On Tuesday (17 Oct), the US Department of Commerce (DoC) announced the plan to further restrict chip sales to China, causing chipmaker stocks to decline, especially Nvidia Corporation that is seen to receive the biggest impact from the measure.

Nvidia filed to SEC that the ban would include a whole AI chip series of A100, A800, H100, L40, L40S and especially the RTX 4090, Nvidia’s current best gaming GPU in the market. Some estimated that the new measure would impact the US chipmakers’ revenue in China, which accounts around 20-25% of Nvidia’s revenue from its data center segment.

 

Nvidia stated in the filing that the licensing requirement may impact the company’s ability to complete development of products in a timely manner, support existing customers of covered products, or supply customers of covered products outside the impacted regions, and may require the company to transition certain operations out of one or more of the identified countries.

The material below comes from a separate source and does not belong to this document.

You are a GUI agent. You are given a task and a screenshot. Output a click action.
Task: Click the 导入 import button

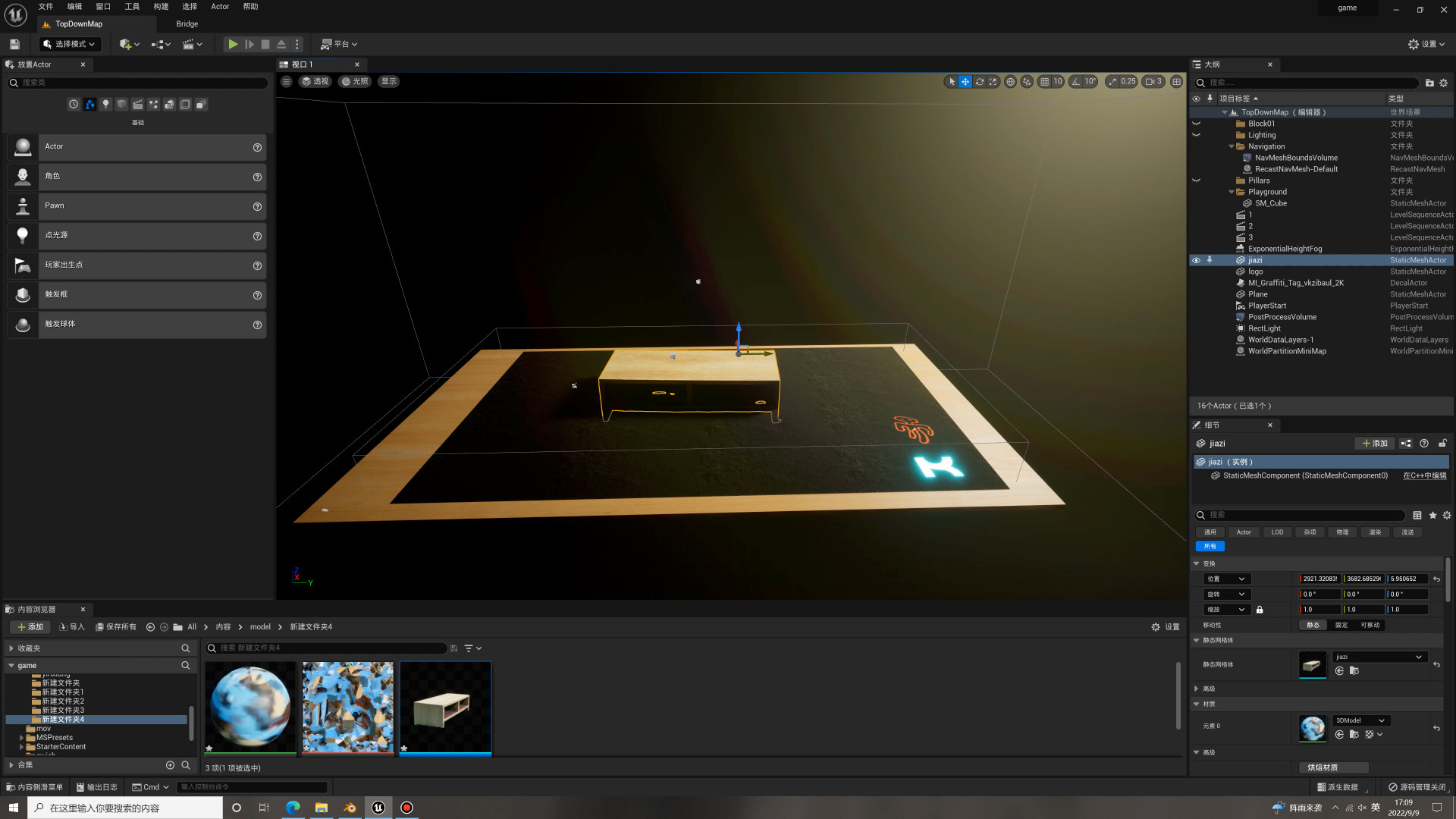(x=72, y=627)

The company noted that it does not anticipate that the additional restrictions will have a near-term meaningful impact on the financial results, given the strength of demand for our products worldwide.

 

The tension between the two superpowers continued as the US tried to keep its dominance or at least superiority on semiconductor applications. The said chip could possibly be used for AI on image processing for military purposes in the real world, or used in mass to create a super computer network as reported on most cryptocurrency mining farms in China, which also spiked the GPU price a few years ago.

The Nvidia stock (NASDAQ: NVDA) price fell off soon after the news broke last night. However, NVDA price recovered back to close at $439.38 per share with a total loss of 4.68% in just one day. Still, NVDA’s P/E ratio was over 106 which is considered expensive compared to the usual P/E on average around 25. Furthermore, Intel Corp. (INTC) and AMD stock also fell by more than 1.2% due to the spillover from the ban that did not only affect NVDA alone.